# Downloading RAW files to Lightroom on an iPad



## Dave Miller (Apr 27, 2016)

I have an iPad with plenty of spare storage capacity and wonder if I can download RAW files from my Canon to it so that I can work on them in Lightroom whilst travelling?


----------



## Johan Elzenga (Apr 27, 2016)

Yes, you can download raw files on an iPad, but Lightroom Mobile does not support raw files. It simply does not see them.


----------



## Johan Elzenga (Apr 27, 2016)

There is a work around, but it requires a good internet connection during traveling, and it requires that your home desktop computer stays on and Lightroom on that desktop is running all the time while you are traveling. Not really a setup I would use, but I thought I would let you be the one to decide that for yourself: RAW Photo import and editing on the iPad - it CAN be done!


----------



## Dave Miller (Apr 28, 2016)

Thank you Johan for your answers. I had come to the same conclusion but thought that I must be wrong. 
It leaves me wondering at the value of having Lightroom Mobile, at least for me. I guess I will have to invest in a stand alone back-up and wait until I get home before processing my images.


----------



## Johan Elzenga (Apr 28, 2016)

Lightroom Mobile is a work in progress, so we may see raw support one of these days. The built-in camera app in LR Mobile for Android can shoot in DNG, so that's a small step. Right now LR Mobile is indeed of limited value. Personally, I think that Adobe has focussed on the wrong things for a while. They keep adding editing features, but they still do not support adding keywords and other metadata. To me, the ability to add metadata is much more interesting than editing images on a non-color managed tablet.

Adobe seems to focus more on selfie-shooters than on serious photographers these days. That does not only show in Lightroom Mobile, but also in Lightroom for the desktop. We still remember the disaster of the CC2015.2 update that was aimed at making Lightroom easier for newbees, and look at a new feature like 'Ken Burns' effects in slide shows. These effects are quite powerful if you can control them, so you can decide what effect is used for an image, and you can control the effect itself (how far does the zoom effect go, from where to where does the panning go). Apple Aperture could do that, but Lightroom only has an option to add random effects. Nice for selfie-shooters, totally useless for serious users. But let's be optimistic...

(Exercise directions) Return everything in the forum thread from "Thank you Johan" down to "processing my images.", word for word. Use only the forum thread above as your source.

(Available data)

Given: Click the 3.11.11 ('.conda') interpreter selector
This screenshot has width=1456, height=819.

(Complete answer)
Thank you Johan for your answers. I had come to the same conclusion but thought that I must be wrong. 
It leaves me wondering at the value of having Lightroom Mobile, at least for me. I guess I will have to invest in a stand alone back-up and wait until I get home before processing my images.